The National Audit Office has qualified the accounts of the Ordnance Survey, Britain’s official mapping agency.
In a report to parliament on the agency’s first set of accounts as a trading fund, comptroller and auditor general Sir John Bourn said he had taken the step because of the OS’s decision not to value the National Topographic Database – the definitive computerised map of Great Britain.
The OS had refused to value the database as a tangible fixed asset, arguing it was intellectual property and therefore intangible. Under FRS10 – ‘Goodwill and Intangible Assets’, such assets need not be accounted for on the balance sheet.
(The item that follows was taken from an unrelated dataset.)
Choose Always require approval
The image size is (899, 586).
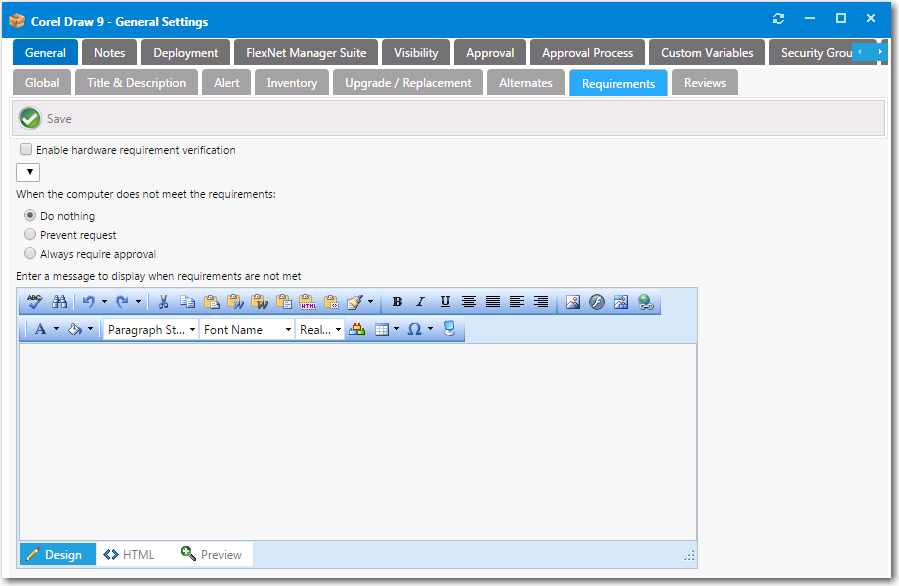coord(30,253)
But Sir John believed, unlike intangible fixed assets such as trademarks, brands or patents, the database was in fact ‘an accurate representation of a physical reality’.
In a statement, the NAO said it should be capitalised in line with FRS15 on tangible fixed assets and valued at a minimum of #50m.
By not valuing the database, the NAO said that the accounts distorted the return on capital used. David Willey, director of business strategy and finance at the OS, hit back. He said: ‘We are not aware any other government database is treated in this way and our advisers are unaware of any in the private sector.’
The OS was supported by its financial adviser, Deloitte & Touche.